- Registros de entrada:
----
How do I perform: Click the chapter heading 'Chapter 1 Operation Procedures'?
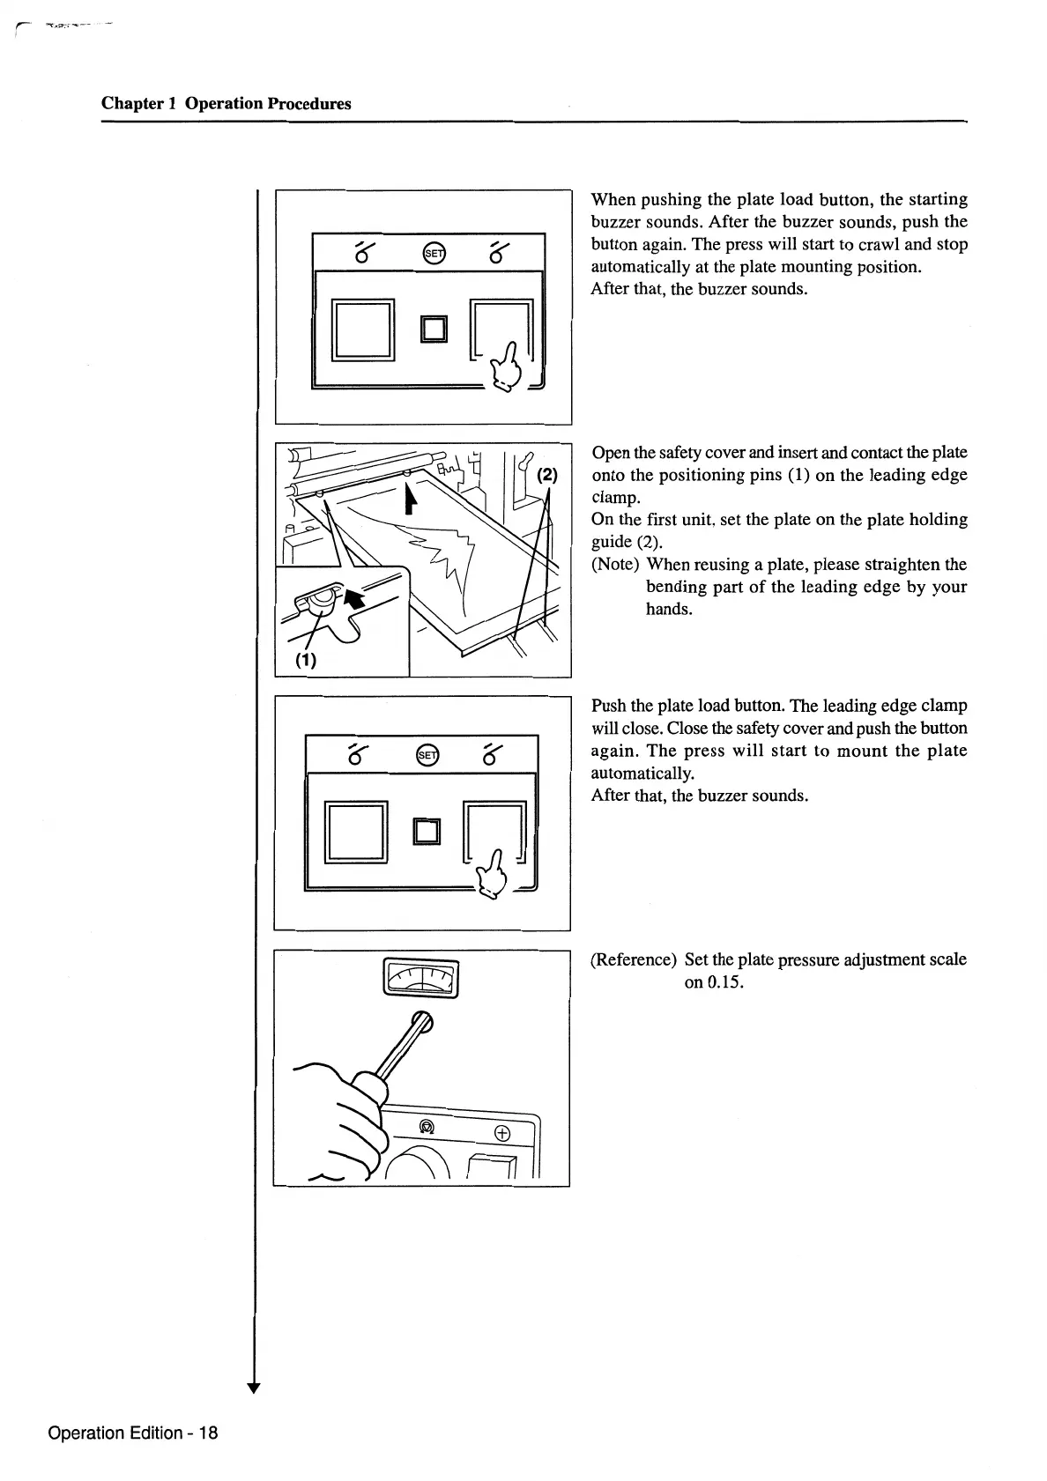coord(226,104)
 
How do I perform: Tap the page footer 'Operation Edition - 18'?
coord(133,1433)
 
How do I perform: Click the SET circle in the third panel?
coord(427,755)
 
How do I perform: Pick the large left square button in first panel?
coord(361,330)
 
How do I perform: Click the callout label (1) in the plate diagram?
coord(306,659)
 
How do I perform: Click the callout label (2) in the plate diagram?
coord(546,475)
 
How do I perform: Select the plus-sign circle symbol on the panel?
coord(503,1133)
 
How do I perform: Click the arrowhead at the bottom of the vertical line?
coord(255,1388)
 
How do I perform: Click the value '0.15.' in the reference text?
coord(714,982)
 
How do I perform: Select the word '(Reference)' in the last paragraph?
coord(634,959)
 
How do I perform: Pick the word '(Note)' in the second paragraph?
coord(615,565)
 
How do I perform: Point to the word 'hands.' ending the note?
coord(669,609)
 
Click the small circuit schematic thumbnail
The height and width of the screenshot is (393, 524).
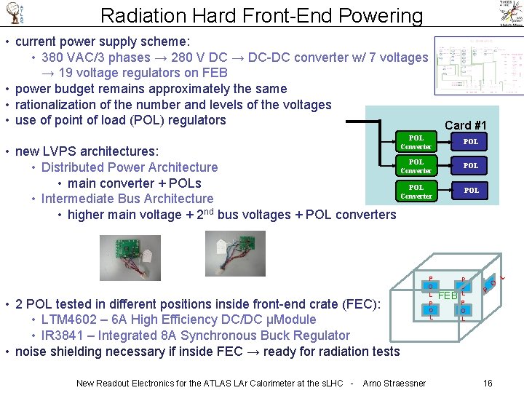coord(477,66)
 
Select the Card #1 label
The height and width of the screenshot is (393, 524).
coord(466,124)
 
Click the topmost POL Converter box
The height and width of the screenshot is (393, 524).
coord(416,142)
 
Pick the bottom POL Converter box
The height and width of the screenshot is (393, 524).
coord(416,191)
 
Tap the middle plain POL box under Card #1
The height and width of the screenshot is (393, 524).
coord(471,166)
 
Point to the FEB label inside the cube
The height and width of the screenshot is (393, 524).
coord(447,296)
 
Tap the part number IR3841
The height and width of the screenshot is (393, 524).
coord(66,336)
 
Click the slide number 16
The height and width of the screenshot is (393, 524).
coord(488,383)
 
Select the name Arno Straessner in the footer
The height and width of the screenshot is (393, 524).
coord(394,383)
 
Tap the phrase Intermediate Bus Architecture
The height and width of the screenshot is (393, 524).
coord(127,199)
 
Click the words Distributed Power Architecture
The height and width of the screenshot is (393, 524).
coord(130,167)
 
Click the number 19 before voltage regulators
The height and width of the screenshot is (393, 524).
coord(66,73)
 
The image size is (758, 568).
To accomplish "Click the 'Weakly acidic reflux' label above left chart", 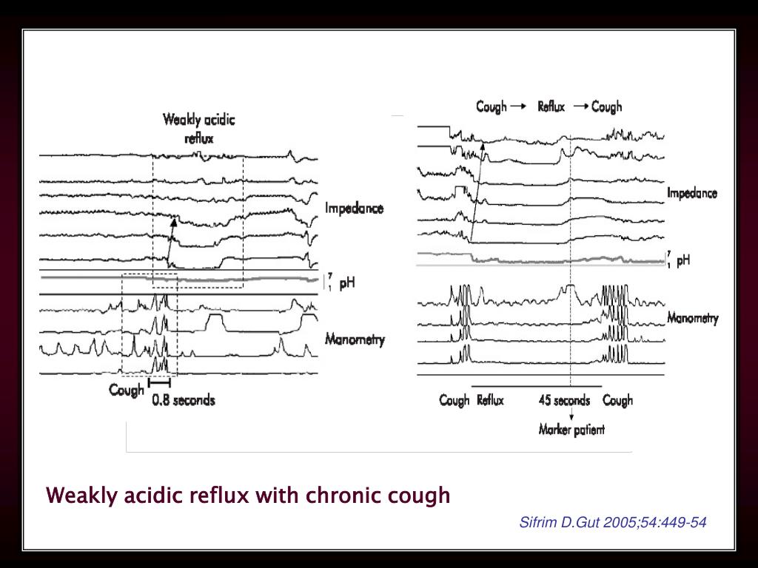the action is (x=199, y=127).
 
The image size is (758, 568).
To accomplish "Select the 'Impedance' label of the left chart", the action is (x=354, y=209).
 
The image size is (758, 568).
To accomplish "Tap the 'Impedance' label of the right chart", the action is (x=692, y=194).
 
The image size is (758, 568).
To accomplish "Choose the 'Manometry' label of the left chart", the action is (x=355, y=340).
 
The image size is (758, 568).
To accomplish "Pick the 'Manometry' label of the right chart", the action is (x=692, y=320).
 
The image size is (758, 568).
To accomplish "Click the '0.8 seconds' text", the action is (x=184, y=400).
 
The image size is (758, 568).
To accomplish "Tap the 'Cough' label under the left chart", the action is (x=127, y=390).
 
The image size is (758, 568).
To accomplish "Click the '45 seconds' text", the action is (x=564, y=400).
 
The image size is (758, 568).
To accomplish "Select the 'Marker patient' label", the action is (x=571, y=430).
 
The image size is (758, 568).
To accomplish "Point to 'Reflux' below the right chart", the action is (x=490, y=400).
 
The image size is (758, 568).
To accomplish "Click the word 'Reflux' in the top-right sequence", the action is (x=551, y=106).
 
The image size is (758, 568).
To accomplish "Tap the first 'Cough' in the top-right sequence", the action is (x=491, y=106).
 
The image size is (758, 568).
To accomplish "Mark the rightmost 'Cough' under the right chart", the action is (x=617, y=400).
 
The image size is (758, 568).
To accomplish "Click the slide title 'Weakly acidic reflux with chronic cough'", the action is (x=248, y=495).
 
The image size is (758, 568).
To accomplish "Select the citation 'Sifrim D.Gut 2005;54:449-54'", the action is (x=612, y=523).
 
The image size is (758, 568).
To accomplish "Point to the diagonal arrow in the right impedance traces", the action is (x=477, y=192).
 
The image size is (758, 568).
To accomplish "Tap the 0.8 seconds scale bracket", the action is (x=159, y=383).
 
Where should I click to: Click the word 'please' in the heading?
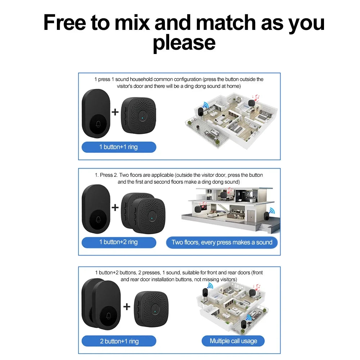click(x=184, y=43)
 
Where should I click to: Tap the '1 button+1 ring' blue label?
click(x=119, y=147)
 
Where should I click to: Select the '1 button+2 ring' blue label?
click(x=119, y=242)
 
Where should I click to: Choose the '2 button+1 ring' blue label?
click(x=119, y=341)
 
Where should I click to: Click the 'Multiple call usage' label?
click(x=233, y=341)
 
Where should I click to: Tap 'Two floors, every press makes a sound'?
click(x=222, y=242)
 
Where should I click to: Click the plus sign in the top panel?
click(x=115, y=112)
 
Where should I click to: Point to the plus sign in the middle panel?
click(x=115, y=208)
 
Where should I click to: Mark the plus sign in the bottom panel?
click(x=127, y=306)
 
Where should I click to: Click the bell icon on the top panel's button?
click(x=98, y=125)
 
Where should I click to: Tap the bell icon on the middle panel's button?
click(x=98, y=220)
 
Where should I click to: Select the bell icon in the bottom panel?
click(x=109, y=316)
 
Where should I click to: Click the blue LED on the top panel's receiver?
click(x=143, y=118)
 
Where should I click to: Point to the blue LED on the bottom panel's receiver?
click(x=155, y=311)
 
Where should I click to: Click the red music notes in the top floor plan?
click(x=256, y=98)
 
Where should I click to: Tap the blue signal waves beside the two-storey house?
click(x=272, y=211)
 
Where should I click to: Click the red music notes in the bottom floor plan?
click(x=257, y=287)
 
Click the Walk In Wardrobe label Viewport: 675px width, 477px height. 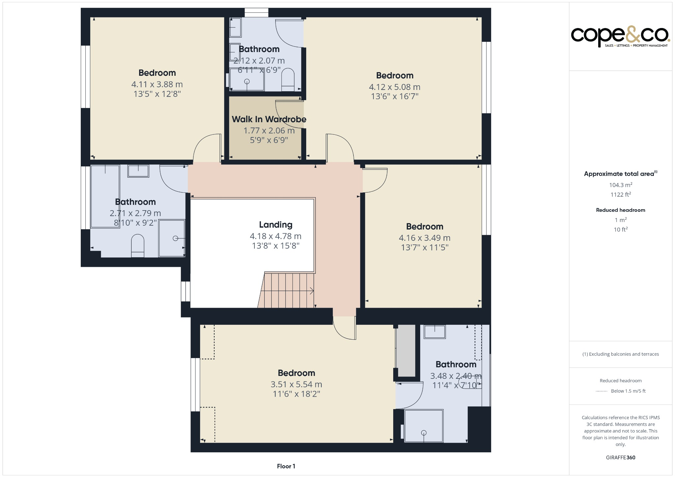[269, 119]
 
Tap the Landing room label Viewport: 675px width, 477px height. [276, 225]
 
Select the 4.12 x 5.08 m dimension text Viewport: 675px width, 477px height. [395, 87]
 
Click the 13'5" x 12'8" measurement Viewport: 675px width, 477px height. [157, 94]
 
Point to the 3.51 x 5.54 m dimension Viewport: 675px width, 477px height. [296, 384]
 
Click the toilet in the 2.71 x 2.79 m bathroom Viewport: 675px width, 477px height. [137, 245]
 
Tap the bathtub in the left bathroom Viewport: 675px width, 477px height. [105, 196]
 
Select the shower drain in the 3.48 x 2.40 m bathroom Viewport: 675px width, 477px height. [424, 433]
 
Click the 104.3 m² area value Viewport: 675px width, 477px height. [620, 185]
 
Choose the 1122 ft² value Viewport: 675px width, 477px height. [620, 195]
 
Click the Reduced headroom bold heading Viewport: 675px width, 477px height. [620, 210]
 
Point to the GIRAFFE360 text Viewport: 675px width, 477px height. [620, 457]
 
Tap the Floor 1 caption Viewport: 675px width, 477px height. [286, 466]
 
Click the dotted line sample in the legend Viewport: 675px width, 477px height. [602, 391]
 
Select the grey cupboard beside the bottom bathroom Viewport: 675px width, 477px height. [405, 351]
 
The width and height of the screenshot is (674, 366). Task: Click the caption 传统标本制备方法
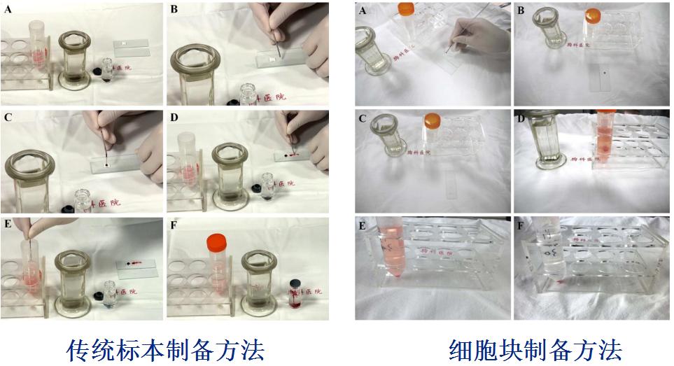166,349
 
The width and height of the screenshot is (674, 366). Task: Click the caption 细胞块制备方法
535,349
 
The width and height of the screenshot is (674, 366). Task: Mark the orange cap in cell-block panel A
407,10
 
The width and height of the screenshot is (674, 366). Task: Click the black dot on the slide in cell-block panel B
603,72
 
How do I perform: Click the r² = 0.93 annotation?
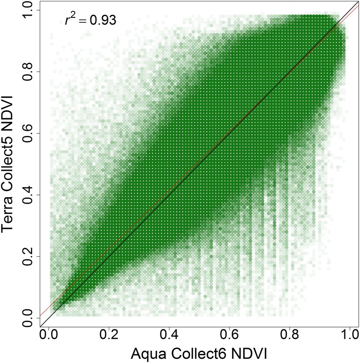90,20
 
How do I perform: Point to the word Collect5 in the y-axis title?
11,149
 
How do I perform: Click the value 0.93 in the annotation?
102,20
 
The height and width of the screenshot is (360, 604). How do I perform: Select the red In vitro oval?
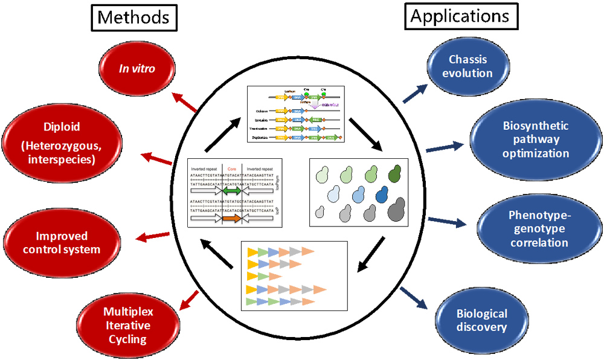tap(136, 69)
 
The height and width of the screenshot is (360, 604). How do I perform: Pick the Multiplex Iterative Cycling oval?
tap(127, 326)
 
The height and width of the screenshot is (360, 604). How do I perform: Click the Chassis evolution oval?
tap(468, 66)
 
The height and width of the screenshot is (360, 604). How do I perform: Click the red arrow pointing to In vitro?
tap(185, 103)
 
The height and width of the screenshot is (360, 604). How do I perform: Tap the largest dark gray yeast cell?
tap(396, 211)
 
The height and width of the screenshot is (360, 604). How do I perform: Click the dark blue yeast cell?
tap(382, 193)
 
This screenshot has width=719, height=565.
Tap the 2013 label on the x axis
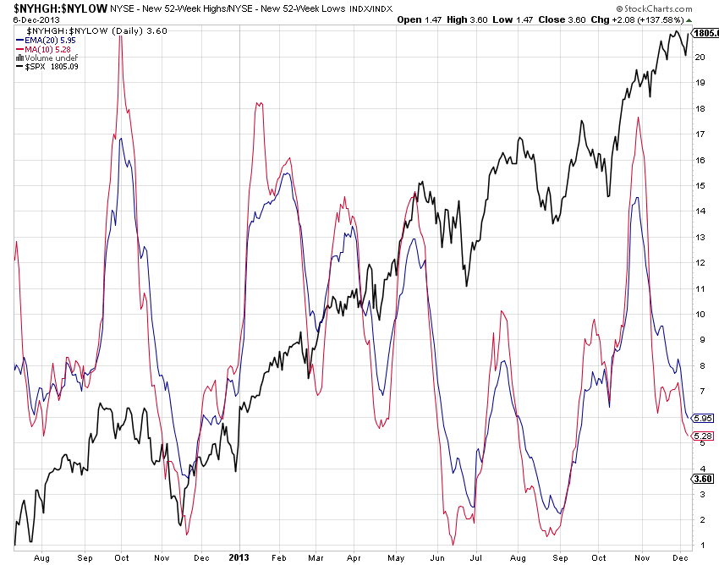coord(239,557)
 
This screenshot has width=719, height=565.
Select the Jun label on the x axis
coord(437,557)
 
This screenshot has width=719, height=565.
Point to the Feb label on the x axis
coord(279,557)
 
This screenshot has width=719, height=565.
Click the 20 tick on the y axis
coord(700,58)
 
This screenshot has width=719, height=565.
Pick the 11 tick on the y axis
coord(700,288)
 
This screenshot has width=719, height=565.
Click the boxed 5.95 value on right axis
coord(703,418)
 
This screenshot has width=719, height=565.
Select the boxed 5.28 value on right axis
coord(703,436)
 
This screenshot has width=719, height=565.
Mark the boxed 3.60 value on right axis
coord(703,478)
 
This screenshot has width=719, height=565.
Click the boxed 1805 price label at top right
coord(705,33)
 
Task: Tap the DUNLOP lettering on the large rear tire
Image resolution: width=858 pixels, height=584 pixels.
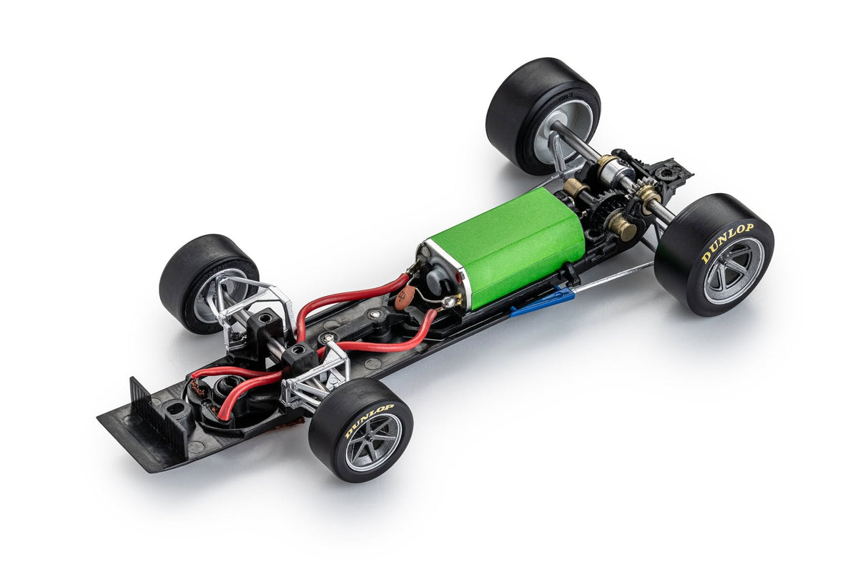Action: click(727, 243)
----
- A fazer: Repita sem mudar nada os registros que começam na linha que contém "Click the Reduced" e terminam na linha que contém "coord(279,557)", incluindo essas duas linhas. Deixe as imagens fora da resposta.

- Resposta certa:
Click the Reduced headroom bold heading Viewport: 675px width, 477px height. [620, 210]
 
Point to the GIRAFFE360 text Viewport: 675px width, 477px height. [620, 457]
 
Tap the Floor 1 caption Viewport: 675px width, 477px height. [286, 466]
 
Click the dotted line sample in the legend Viewport: 675px width, 477px height. [602, 391]
 
Select the grey cupboard beside the bottom bathroom Viewport: 675px width, 477px height. [405, 351]
 
The width and height of the screenshot is (674, 366). Task: Click the caption 传统标本制备方法
166,349
 
The width and height of the screenshot is (674, 366). Task: Click the caption 细胞块制备方法
535,349
 
The width and height of the screenshot is (674, 366). Task: Mark the orange cap in cell-block panel A
407,10
 
The width and height of the screenshot is (674, 366). Task: Click the black dot on the slide in cell-block panel B
603,72
 
How do I perform: Click the r² = 0.93 annotation?
90,20
 
How do I perform: Point to the word Collect5 in the y-axis title?
11,149
 
How do I perform: Click the value 0.93 in the annotation?
102,20
 
The height and width of the screenshot is (360, 604). How do I perform: Select the red In vitro oval?
tap(136, 69)
 
The height and width of the screenshot is (360, 604). How do I perform: Pick the Multiplex Iterative Cycling oval?
tap(127, 326)
 
The height and width of the screenshot is (360, 604). How do I perform: Click the Chassis evolution oval?
tap(468, 66)
 
The height and width of the screenshot is (360, 604). How do I perform: Click the red arrow pointing to In vitro?
tap(185, 103)
 
The height and width of the screenshot is (360, 604). How do I perform: Tap the largest dark gray yeast cell?
tap(396, 211)
 
The height and width of the screenshot is (360, 604). How do I perform: Click the dark blue yeast cell?
tap(382, 193)
 
This screenshot has width=719, height=565.
Tap the 2013 label on the x axis
coord(239,557)
 
This screenshot has width=719, height=565.
Select the Jun label on the x axis
coord(437,557)
 
This screenshot has width=719, height=565.
Point to the Feb label on the x axis
coord(279,557)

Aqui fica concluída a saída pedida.